256 Gefechte an einem Tag: Wo Russland seine Angriffe auf die Front konzentrierte.
Lage an der Front
Nach Angaben von UATV: Innerhalb eines Tages kam es zu 256 Kampfhandlungen an der Front, insbesondere in den Abschnitten Slowjansk, Pokrowsk, Lyman und Kostjantyniwka. Die russischen Streitkräfte intensivierten ihre Angriffe, doch die ukrainischen Verteidiger konnten viele dieser Vorstöße abwehren.

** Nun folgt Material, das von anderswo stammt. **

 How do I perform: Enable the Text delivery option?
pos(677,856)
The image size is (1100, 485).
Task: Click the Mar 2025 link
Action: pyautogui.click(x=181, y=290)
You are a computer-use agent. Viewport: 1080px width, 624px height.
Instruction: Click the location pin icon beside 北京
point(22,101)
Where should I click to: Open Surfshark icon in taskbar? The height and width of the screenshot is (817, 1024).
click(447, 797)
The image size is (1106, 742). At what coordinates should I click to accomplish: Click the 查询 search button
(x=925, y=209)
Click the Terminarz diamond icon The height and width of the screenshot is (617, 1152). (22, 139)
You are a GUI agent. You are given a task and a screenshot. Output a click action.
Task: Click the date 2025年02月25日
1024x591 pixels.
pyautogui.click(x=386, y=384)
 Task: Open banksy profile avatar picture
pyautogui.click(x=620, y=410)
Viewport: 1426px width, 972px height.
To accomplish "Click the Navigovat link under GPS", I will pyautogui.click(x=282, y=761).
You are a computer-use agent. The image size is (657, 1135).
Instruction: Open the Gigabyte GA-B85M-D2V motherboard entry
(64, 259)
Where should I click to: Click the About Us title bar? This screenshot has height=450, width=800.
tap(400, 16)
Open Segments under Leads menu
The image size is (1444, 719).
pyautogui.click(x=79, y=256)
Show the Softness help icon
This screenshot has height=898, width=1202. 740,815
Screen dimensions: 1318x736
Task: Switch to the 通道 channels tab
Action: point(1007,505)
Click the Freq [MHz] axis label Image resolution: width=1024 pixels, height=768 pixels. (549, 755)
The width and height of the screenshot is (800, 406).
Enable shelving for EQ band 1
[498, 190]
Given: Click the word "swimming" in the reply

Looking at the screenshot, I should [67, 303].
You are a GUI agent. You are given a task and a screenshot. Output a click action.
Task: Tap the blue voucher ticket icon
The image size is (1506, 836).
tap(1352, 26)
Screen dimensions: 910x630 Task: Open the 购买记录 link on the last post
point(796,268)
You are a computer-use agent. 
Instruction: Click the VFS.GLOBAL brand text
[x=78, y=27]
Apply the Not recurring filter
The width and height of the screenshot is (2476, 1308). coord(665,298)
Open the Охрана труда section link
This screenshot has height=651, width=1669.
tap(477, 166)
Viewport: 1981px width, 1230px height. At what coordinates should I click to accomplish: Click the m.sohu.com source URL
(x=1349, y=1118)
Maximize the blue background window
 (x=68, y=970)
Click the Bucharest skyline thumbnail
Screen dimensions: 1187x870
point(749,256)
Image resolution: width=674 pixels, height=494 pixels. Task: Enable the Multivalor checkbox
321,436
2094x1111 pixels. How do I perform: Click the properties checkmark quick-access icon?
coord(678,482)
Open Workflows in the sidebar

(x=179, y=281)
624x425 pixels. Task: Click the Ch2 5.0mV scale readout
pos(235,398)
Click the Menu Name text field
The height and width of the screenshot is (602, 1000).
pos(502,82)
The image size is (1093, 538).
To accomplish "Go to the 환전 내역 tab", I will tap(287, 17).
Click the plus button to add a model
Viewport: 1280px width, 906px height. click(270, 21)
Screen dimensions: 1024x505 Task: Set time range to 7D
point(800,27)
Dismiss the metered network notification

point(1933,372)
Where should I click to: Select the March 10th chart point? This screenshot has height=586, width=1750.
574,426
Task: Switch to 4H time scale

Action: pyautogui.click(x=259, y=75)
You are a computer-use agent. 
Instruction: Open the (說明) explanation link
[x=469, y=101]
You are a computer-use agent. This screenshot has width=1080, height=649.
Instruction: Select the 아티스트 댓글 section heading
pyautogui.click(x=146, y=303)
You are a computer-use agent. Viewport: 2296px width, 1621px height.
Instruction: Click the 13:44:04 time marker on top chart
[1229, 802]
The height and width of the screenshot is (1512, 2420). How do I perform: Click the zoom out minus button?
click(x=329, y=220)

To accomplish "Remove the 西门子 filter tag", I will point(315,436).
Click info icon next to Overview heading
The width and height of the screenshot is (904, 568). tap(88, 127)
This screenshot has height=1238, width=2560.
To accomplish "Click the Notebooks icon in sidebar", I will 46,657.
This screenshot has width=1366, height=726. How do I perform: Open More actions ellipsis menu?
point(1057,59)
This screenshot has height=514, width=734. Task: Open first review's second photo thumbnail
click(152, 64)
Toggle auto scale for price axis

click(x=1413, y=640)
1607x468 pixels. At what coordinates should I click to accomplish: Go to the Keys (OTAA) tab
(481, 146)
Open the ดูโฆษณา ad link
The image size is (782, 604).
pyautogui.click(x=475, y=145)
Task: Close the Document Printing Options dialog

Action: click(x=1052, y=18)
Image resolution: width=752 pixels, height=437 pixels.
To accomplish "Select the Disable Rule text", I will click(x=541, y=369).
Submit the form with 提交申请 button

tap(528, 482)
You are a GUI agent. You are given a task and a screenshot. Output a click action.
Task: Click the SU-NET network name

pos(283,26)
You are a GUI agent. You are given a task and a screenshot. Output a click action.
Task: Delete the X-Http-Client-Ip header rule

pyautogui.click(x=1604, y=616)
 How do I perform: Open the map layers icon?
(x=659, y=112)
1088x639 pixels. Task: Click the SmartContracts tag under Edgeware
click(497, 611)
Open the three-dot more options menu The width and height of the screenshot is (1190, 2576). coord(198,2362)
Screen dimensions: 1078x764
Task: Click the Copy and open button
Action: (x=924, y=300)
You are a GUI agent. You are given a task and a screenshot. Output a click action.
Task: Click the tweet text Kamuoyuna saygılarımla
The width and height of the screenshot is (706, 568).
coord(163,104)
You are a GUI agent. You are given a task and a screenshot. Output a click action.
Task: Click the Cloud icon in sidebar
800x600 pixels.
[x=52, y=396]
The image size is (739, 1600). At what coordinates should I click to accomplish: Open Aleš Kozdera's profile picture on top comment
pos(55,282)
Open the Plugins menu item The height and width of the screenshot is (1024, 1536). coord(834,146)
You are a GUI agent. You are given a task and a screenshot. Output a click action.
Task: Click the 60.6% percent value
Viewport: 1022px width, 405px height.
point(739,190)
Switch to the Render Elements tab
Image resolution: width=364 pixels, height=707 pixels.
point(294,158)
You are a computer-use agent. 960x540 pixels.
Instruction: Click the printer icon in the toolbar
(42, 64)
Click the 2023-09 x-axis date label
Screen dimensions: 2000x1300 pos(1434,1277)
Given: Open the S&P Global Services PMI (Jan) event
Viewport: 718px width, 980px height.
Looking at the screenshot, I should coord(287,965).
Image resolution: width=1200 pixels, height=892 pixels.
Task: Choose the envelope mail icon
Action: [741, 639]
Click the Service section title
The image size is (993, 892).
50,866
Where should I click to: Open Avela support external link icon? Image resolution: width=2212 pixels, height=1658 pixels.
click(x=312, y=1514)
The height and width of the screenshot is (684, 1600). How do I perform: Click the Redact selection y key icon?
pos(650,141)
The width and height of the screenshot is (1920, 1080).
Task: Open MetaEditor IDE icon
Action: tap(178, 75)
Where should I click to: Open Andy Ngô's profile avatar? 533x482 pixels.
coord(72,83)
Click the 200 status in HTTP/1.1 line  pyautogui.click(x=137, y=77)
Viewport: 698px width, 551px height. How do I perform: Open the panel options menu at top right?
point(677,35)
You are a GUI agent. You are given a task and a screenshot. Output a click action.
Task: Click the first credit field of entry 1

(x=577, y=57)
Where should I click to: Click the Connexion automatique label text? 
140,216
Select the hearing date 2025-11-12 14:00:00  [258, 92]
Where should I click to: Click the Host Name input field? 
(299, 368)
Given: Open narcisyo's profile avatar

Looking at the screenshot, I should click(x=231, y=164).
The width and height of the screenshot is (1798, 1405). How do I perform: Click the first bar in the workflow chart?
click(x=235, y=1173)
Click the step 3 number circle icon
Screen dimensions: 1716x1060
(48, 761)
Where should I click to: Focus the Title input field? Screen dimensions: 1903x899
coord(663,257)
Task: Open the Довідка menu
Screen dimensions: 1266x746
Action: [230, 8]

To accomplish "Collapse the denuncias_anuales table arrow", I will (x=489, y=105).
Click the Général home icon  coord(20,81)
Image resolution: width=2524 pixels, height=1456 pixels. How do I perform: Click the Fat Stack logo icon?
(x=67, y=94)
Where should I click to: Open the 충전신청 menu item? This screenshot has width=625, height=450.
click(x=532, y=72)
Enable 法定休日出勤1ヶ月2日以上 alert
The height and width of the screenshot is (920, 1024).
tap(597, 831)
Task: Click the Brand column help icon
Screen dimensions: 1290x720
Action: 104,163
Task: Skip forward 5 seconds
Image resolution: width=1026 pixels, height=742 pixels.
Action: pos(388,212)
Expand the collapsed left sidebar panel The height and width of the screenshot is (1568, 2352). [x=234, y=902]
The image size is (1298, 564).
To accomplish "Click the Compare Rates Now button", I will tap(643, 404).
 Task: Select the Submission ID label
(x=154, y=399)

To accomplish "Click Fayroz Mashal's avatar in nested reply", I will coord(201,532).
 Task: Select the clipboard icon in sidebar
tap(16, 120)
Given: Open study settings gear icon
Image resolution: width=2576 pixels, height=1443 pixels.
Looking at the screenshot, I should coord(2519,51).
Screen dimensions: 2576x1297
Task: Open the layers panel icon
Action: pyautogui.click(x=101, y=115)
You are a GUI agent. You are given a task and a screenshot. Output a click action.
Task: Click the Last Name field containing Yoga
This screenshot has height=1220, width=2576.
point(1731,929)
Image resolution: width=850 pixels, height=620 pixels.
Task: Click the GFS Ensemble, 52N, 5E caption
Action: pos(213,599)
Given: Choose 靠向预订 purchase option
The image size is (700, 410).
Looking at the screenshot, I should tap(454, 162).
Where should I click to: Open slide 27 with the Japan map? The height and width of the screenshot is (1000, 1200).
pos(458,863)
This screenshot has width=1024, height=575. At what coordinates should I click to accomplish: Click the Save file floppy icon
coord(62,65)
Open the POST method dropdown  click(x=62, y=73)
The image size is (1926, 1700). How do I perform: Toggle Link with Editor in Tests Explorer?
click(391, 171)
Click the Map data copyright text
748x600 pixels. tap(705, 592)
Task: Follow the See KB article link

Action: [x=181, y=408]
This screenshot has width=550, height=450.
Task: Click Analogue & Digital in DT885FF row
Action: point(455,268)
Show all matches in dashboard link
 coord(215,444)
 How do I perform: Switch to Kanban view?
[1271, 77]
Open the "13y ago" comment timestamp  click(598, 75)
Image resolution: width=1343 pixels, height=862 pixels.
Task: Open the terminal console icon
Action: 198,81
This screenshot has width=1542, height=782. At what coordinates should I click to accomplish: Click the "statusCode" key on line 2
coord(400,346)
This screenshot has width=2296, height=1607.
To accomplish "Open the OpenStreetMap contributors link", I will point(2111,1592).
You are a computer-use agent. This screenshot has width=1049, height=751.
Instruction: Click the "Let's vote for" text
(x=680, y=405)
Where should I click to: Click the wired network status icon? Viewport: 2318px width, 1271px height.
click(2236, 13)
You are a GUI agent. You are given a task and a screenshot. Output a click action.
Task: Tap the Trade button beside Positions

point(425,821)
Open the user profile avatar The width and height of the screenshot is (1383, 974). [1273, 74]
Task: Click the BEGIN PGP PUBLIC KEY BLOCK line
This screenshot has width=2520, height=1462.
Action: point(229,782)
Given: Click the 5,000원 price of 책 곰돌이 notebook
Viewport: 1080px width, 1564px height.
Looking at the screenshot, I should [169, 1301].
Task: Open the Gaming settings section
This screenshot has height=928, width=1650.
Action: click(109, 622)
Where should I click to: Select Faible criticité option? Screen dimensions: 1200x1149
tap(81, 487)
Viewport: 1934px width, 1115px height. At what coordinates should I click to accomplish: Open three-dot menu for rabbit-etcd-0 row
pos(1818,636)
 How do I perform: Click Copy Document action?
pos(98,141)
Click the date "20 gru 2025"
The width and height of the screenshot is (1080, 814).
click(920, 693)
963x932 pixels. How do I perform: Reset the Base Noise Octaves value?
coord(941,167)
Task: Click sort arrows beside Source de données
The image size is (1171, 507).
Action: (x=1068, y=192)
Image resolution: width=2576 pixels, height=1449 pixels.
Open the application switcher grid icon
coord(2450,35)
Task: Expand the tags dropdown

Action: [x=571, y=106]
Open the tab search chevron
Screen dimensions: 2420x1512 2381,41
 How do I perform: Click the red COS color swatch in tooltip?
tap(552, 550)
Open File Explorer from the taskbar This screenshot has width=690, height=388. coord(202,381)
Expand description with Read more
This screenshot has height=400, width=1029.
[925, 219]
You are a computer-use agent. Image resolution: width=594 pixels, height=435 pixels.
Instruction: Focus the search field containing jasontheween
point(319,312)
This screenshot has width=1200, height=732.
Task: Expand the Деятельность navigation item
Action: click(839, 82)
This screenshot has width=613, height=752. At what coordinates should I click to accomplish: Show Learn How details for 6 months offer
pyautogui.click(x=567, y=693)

Allein im Raum Siwersk und Kursk wurden 6 Gefechte registriert. Hinzu kamen 3 Luftangriffe und 65 Beschüsse auf ukrainische Stellungen. Im südlichen Sloboda-Abschnitt fanden 12 Attacken statt, im Raum Kupjansk waren es 5. Besonders aktiv war der Feind bei Lyman, wo 14 Durchbruchsversuche gezählt wurden. Die meisten Sturmangriffe – nämlich 27 – ereigneten sich bei Slowjansk. Bei Pokrowsk gelang es den ukrainischen Truppen, 31 Angriffe zu unterbinden.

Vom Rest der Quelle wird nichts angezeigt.